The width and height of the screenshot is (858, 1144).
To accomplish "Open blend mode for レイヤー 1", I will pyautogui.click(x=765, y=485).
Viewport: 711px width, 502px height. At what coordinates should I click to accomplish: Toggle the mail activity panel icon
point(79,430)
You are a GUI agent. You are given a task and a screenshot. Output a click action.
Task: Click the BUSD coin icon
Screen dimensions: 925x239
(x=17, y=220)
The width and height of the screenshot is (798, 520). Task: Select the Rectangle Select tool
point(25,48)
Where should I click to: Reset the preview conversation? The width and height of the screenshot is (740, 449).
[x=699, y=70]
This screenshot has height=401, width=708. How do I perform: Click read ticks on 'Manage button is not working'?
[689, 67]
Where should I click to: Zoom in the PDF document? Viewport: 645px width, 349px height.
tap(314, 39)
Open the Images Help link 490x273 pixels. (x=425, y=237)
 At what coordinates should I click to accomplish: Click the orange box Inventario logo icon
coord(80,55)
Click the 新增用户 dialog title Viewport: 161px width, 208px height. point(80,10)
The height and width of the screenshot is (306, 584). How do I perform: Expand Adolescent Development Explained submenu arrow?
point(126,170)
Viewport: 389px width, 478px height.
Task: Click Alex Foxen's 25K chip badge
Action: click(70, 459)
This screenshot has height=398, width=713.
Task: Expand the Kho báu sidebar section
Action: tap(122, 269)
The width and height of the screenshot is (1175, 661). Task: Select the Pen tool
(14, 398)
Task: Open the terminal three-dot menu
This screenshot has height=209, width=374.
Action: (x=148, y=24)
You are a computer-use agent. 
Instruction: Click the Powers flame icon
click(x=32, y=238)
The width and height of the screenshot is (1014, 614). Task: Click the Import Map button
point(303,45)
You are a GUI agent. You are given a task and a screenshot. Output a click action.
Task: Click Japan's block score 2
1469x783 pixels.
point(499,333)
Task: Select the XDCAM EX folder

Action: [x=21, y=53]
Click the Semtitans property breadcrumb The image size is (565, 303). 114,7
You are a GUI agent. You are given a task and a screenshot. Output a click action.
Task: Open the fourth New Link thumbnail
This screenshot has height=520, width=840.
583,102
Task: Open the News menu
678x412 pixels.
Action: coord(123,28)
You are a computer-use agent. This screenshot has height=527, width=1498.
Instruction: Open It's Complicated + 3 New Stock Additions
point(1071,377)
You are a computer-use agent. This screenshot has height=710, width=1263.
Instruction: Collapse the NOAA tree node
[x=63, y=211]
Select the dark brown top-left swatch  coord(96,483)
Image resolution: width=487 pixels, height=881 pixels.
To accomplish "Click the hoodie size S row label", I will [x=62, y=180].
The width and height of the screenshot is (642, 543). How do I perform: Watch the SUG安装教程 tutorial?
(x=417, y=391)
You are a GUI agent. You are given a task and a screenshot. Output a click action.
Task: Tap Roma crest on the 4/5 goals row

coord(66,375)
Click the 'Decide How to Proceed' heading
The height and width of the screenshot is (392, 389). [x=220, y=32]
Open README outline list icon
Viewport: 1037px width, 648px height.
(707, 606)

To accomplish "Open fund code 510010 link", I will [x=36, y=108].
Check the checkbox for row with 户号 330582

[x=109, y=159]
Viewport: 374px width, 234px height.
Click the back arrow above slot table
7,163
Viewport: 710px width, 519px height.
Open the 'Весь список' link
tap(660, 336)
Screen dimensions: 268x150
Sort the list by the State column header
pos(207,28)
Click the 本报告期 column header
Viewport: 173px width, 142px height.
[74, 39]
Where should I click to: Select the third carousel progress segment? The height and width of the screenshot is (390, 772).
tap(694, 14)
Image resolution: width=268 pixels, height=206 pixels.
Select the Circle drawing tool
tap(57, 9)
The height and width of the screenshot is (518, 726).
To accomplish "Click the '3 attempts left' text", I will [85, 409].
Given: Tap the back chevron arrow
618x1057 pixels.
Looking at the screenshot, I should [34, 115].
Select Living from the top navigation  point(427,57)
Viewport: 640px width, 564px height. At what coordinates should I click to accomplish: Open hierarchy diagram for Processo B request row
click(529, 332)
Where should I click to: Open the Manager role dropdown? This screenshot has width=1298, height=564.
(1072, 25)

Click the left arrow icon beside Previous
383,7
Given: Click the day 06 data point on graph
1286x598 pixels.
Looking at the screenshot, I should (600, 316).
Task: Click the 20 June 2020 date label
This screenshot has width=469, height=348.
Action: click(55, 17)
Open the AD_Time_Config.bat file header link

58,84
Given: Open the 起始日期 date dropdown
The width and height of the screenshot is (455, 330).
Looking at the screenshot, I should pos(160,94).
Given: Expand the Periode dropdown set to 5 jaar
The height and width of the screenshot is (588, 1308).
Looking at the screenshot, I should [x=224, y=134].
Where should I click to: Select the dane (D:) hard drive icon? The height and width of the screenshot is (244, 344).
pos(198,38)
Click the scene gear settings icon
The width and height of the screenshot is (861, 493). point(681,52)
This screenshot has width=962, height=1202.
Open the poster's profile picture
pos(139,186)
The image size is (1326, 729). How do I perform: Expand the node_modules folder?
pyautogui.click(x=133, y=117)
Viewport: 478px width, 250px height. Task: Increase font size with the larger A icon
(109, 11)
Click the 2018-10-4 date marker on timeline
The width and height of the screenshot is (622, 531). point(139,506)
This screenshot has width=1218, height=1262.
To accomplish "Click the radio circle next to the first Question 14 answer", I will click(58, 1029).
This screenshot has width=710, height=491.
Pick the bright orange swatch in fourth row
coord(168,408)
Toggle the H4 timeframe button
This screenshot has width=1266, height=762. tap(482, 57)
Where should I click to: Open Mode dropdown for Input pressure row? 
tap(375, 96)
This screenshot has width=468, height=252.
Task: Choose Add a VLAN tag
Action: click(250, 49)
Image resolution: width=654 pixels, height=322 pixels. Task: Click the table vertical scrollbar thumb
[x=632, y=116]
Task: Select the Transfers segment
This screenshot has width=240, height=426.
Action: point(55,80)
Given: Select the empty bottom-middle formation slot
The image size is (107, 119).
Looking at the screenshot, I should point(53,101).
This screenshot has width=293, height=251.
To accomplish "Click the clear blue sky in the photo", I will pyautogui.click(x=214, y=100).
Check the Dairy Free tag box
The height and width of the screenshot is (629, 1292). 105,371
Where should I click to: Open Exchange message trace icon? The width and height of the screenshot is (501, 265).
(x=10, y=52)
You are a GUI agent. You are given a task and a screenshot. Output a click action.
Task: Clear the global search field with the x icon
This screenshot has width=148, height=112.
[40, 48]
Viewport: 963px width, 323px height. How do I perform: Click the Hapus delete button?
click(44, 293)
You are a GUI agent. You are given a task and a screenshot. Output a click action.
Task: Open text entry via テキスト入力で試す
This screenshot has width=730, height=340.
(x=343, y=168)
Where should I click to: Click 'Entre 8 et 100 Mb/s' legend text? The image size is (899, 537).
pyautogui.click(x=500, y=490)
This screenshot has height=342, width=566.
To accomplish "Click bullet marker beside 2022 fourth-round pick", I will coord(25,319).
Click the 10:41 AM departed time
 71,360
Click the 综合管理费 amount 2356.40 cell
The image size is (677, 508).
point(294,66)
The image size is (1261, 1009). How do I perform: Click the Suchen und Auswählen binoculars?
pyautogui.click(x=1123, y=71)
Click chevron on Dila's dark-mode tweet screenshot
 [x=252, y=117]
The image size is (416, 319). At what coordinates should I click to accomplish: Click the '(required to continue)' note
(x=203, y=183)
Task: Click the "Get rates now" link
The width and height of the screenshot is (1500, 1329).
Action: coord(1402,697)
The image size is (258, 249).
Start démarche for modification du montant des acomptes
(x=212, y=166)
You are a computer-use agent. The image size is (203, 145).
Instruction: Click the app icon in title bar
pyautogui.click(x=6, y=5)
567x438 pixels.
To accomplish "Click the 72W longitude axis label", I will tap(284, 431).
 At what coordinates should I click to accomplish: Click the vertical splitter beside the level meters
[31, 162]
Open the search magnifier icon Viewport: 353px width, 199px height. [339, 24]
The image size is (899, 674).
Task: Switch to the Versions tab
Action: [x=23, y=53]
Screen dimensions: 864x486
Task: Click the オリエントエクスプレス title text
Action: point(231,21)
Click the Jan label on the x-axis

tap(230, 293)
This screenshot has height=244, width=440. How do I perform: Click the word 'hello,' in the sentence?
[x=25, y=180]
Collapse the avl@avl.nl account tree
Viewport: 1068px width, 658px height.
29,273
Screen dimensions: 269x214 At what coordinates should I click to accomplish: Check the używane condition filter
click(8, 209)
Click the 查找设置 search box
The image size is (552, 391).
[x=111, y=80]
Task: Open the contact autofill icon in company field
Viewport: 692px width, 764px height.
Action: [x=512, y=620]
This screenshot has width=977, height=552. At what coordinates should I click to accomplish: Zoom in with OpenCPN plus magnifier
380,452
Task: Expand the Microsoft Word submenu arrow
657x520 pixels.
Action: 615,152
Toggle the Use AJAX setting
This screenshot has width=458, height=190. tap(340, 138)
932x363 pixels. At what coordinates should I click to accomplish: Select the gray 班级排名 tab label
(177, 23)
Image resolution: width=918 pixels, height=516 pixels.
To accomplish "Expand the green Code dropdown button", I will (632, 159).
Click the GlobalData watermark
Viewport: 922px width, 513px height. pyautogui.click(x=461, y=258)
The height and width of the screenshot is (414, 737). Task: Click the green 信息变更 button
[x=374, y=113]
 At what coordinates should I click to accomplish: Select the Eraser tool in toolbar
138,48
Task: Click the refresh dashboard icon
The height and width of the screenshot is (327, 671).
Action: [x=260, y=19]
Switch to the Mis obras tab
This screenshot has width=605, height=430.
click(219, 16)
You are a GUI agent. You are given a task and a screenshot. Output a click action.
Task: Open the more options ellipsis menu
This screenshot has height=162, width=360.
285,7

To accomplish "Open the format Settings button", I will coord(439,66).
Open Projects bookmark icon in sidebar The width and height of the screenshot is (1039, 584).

++++++

- **Activity**
Copy out all lines of the material containing the word "field".

- **Task result**
Task: Clear the global search field with the x icon
Task: Open the contact autofill icon in company field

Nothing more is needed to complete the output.